Agal (accessory)
An agal (Arabic: عِقَال, ʿiqāl: "bond" or "rope"), also spelled iqal, egal or igal, is an accessory worn usually by Arab men. It is a black cord, worn doubled, used to keep a ghutrah in place on the wearer's head.[1] It is traditionally made of goat hair.[2]
It is usually worn in the Arabian Peninsula (Saudi Arabia, United Arab Emirates, Bahrain, Kuwait and Qatar), Mesopotamia and eastern Syria and southwestern Iran by Ahwazi Arabs and the Hola people, as well as in communities of the Levant (western Syria, Lebanon, Palestine and Jordan and some parts of Yemen (eastern Yemen Hadhramaut and Shabwa ).

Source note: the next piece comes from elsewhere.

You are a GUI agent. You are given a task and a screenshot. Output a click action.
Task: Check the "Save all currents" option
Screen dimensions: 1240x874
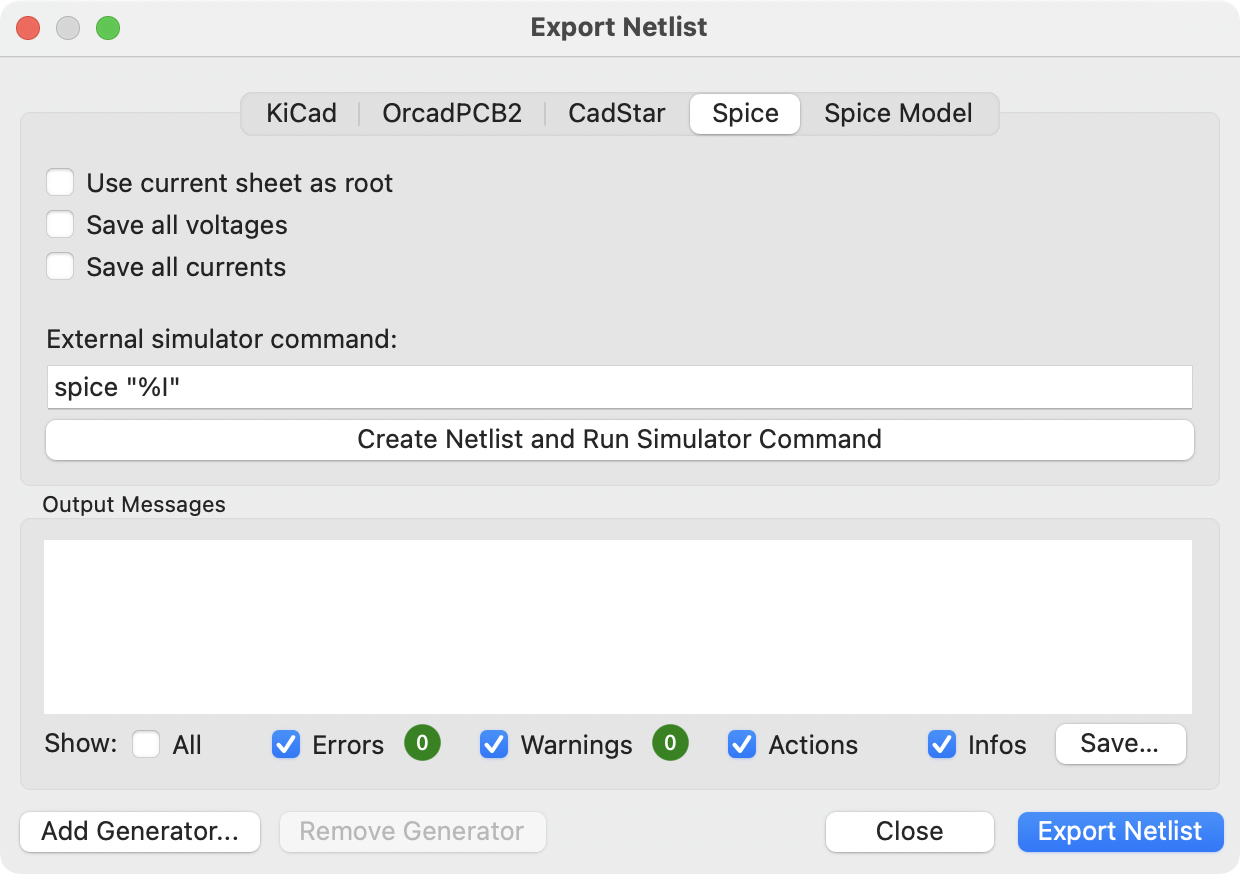(x=60, y=266)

The use of the agal and keffiyah is dated through antiquities including bas-reliefs and statues going back to ancient times. The agal is traced in Semitic[3] and Middle Eastern civilizations based on old Babylon artifacts such as Elamite coins[4] and figures and even in ancient Arabian kingdoms. In his book Iran In The Ancient East, the archaeologist and Elamologist Ernst Herzfeld, in referring to the Susa bas-reliefs, points to the ancient agal as unique head wear of Elamites that distinguished them from other nations.
References
- Oxford English Dictionary. Second Edition, 1989.
- Merriam-Webster definition, online edition
- Walther Hinz, Lost World of Elam, pp. 20-21: In referring to dark-skinned Susa in a bas-relief wearing agal: "These must be Elamites from the hinterland. Even today dark-skinned men, in no way negroid, are often to be seen in Khuzistan. They consider themselves for the most part as 'Arabs', and speak 'Arabic' among themselves. It seems likely that the population even of Ancient Elam was a mixed one, consisting of dark-skinned aboriginals of uncertain race and of 'Semites', who had infiltrated from Mesopotamia in repeated incursions since the Akkad period".